Knowles was born in Hamilton, Canada West, a British subject, but was raised in Chicago. He left school at the age of 12, after his father died, and worked for a while as a window dresser in a department store, before moving to Colorado for his health. There, he discovered a talent for storytelling, and decided to launch a career in entertainment.

He made his first professional appearance in vaudeville in Chicago in 1878, and appeared in New York the following year. He toured in the United States for some years, and developed his act which Peter Gammond describes as being "most of it a sustained sarcastic attack on his audience". He toured in a musical comedy, Mam’zelle, worked for some time with Haverly's Minstrels, and in 1888-89 worked as an actor in Augustin Daly's theatrical company in New York.

He made his first appearances in London at the Trocadero Music Hall in June 1891. Although he was not an immediate success, he soon gained popularity with his "husky voice, staccato delivery, and American-style humour." Billed as "The Very Peculiar American", he always appeared in a costume of "a seedy frock coat, battered top hat, and white trousers." He was described as "a neat man with a high forehead, slicked back hair and wide eyes." He had long residencies at the Empire, Leicester Square, and the Tivoli Theatre of Varieties, breaking box office records for a single performer.

His style was later compared with that of Bob Hope, and influenced the English comedian Tommy Trinder.

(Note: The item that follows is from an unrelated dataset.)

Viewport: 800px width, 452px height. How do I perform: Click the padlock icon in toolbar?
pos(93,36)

One reviewer wrote:He doesn’t give the audience time to catch up with him. It has no sooner seen the point of one joke and begun to laugh boisterously than another is hurled at it, with the result that when the curtain comes down, the comedian leaves both himself and his auditors breathless. In describing his approach in his autobiography, he wrote:I told a joke, and if the audience laughed at it I ridiculed them for being entertained with such consummate ease. If they did not laugh I jeered at their lack of appreciation and inability to observe real humour. When their mirth was not spontaneous I feigned anger at their dilatoriness. Did they anticipate me, I was equally annoyed because they were too quick. Summing up, I pointed out that if they did not laugh, well, they were losing money, on the other hand, if they indulged too hilariously, they were getting more than they were entitled to get so I invited them to go to the box office and pay up the difference.

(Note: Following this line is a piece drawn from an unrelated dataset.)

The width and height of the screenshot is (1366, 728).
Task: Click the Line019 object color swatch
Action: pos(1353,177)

He married Winifred Johnson (1871-1931), an American singer and banjo player, in 1893; she became his manager, and they made their home in London. Knowles became a leading attraction on the music hall stage for over twenty years, and toured around the world, performing in Britain, the United States, Canada, Ceylon, South Africa, Australia, New Zealand, and elsewhere. His most popular songs included "Girly Girly", written by Jerry Cohan, "Some Things Are Better Left Unsaid", and "On the Bench in the Park".

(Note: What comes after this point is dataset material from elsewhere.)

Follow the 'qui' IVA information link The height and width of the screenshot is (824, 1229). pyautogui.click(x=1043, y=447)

A keen athlete, he promoted baseball in Britain, setting up games in London, and became player-manager of the London Thespians team, which in 1893 and 1894 was the first to win successive British titles. He also helped form the London Baseball Association, and the "R. G. Knowles Trophy" was established in his honour. In 1896 he co-wrote and published a book, Baseball - The Oval Series of Games, explaining the game to a British audience.

In 1918 he published an autobiography, A Modern Columbus: his Voyages, his Travels, his Discoveries. He retired from the stage in October 1918, with a farewell performance at the Victoria Palace Theatre in London.

After returning to the United States, he died on New Year's Day, 1919, aged 60, following a throat operation at the Memorial Hospital in New York.